I am a new user trying Splunk for the first time. I am trying to visualize some csv files so we have trending information or a storage 'dashboard' of sorts.
I have a CSV file with these columns :
Date,Device,Type,Model,Protocols,location,UsedTB,FreeTB,TotalTB,Tier
5/1/2013 vnx5500 Array VNX FC SiteX 54 3 57 2
7/1/2014 vnx7500 Array VNX FC SiteY 518 435 953 2
7/1/2014 vnx5500 Array VNX FC SiteX 54 28 82 2
1/1/2015 vnx5500 Array VNX FC SiteX 62 22 84 2
1/1/2015 vnx7500 Array VNX FC SiteY 586 423 1009 2
2/1/2015 xtrem-1 Array XtremIO FC SiteY 0.3 7.2 7.5 1b
3/1/2015 xtrem-1 Array XtremIO FC SiteY 0.7 6.8 7.5 1b
Every few weeks rows are appended to the csv - They values are almost always the same, aside from FreeTB,UsedTB, TotalTB which are the values we want to total and trend etc.
I have this data indexed in splunk but I'm struggling to figure out how to work with it, I'd like to be able to graph by any 'Device' 'location' etc, and by graph I mean trend the growth by date per ALL, Site, Array. The goal is to give us growth charts over time overall, by site, by month, year, tier, etc.
I can easily search for single values but having splunk add all data for dateX and SiteY and show a graph, or even just showing overall growth(without Splunk adding all the values up and giving incorrect information) is proving to be a bit tricky.
Should I change how this data is formatted before indexing or can it be used to provide what I'm looking for? Will I be able to use this source as I go forward with Splunk or will my searches and graphs(charts) have to be updated every time a new set of rows(and date) is added?
Thanks for any help.
Try this (and adjust Thing
as you see fit):
... | eval Thing = Device . "/" . Type . "/" . Model . "/" . Protocols . "/" . location | timechart span=1d sum(UsedTB) BY Thing
Can Thing be all sites or devices somehow? I've tried a few different 'things' and usually I end up with 1 data point for the time that the .csv was indexed, I can't determine why the value for that one point in time is what it is yet either.
I guess I'm unsure what the intention of 'Thing' is currently.
The visualization showed me one data point as well for the date of index(not any date(s) in the csv for the values). What I would hope to get is a graph trending those values as they go up or down over time in the CSV.
Thanks fo the help,
Nick
That's the point; whatever you decide to put into "Thing" is how the used-bytes are aggregated. If you'd like it ALL clumped together, then just remove BY Thing
altogether.
You will only get one data point if your timepicker
is set to less than a day (e.g. "Last Hour") so you need to make it something like "Last 7 days" to see more datapoints.
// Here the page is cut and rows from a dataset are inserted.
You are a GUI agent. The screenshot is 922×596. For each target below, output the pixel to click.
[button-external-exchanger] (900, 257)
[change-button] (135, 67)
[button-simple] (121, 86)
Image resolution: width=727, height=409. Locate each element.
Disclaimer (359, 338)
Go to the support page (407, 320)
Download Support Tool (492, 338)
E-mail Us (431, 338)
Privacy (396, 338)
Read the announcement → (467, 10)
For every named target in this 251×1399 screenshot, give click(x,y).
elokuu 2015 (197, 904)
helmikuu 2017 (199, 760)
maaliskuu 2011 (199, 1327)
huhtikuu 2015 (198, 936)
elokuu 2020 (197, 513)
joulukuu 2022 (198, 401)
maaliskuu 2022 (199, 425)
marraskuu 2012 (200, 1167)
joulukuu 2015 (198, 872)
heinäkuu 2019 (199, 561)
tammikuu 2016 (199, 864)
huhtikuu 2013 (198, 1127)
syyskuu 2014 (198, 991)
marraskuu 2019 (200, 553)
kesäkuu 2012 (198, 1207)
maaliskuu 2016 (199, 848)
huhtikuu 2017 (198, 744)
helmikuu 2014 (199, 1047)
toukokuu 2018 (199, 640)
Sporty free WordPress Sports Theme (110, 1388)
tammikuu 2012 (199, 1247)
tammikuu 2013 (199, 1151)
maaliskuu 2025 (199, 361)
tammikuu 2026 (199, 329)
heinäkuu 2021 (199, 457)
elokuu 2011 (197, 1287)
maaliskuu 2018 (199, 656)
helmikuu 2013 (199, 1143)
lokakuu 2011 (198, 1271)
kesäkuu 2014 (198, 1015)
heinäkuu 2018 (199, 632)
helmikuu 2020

Can it use the dates in the spreadsheet or will it always use the date/time from the file(csv) it's indexed? I think that may be part of my issue as the dates in the spreadsheet go back 8 months(and will continue to go back further) whereas the dates that the file is written to and that splunk it stamping it with really means nothing to me.
I had assumed that you already set it up so that it was timestamping
based on the first field in each event; is that not the case? How are the events being timestamped? Naturally, if you did nothing to tell Splunk what to do, it should have used the first field of each line for each event's timestamp; is it not doing this?
I must not - It shows the creation/index time as the timestamp and I'm seeing my date field in the event section. I think this must be key as nothing is acting right as you've suggested.
The events are timestamped with a day they were entered, the first entry in the csv is a date but it's just mm/dd/yyyy format. Just like the example above.
Yes, actually there is only 1 event per thing every 2-4 weeks. Yes exactly!
How exactly do I leverage that? using that syntax (TIME_FORMAT=%m/%d/%Y and TIME_PREFIX=^) in my search did not return anything. Sorry, you truly are dealing with a noob!
How did you setup your input? Did you use the GUI or CLI (inputs.conf
)? Both methods allow you to set these things.
I used to GUI and added it as a Data Source(Folder Monitor).
Go to Settings
-> Data inputs
-> Files & directories
-> `and find the place for the
TIME*` settings that I gave and save them in the correct spot.
All I have is 'Host','Source Type','Index', and 'Advanced Options(Whitelist/blacklist)' - Nothing for reformatting the time that I can tell.
I'm adding a new source(file) - Which is letting me adjust the time format, it can't recognize my 'date' format as a time format it can use yet however.
It was due to me adding the folder the file was writing to, I've added the folder and I'm now trying to get it to recognize the time format.
There absolutely should be something that walks you through identifying the timestamp. I never use the GUI/wizard so I cannot be more specific.
But there is only 1 event per "Thing" every day, so it would be good to timestamp based on that first field, right? If so, tell Splunk to do that with TIME_FORMAT=%m/%d/%Y
and TIME_PREFIX=^
. Then all the stuff we have discussed will work.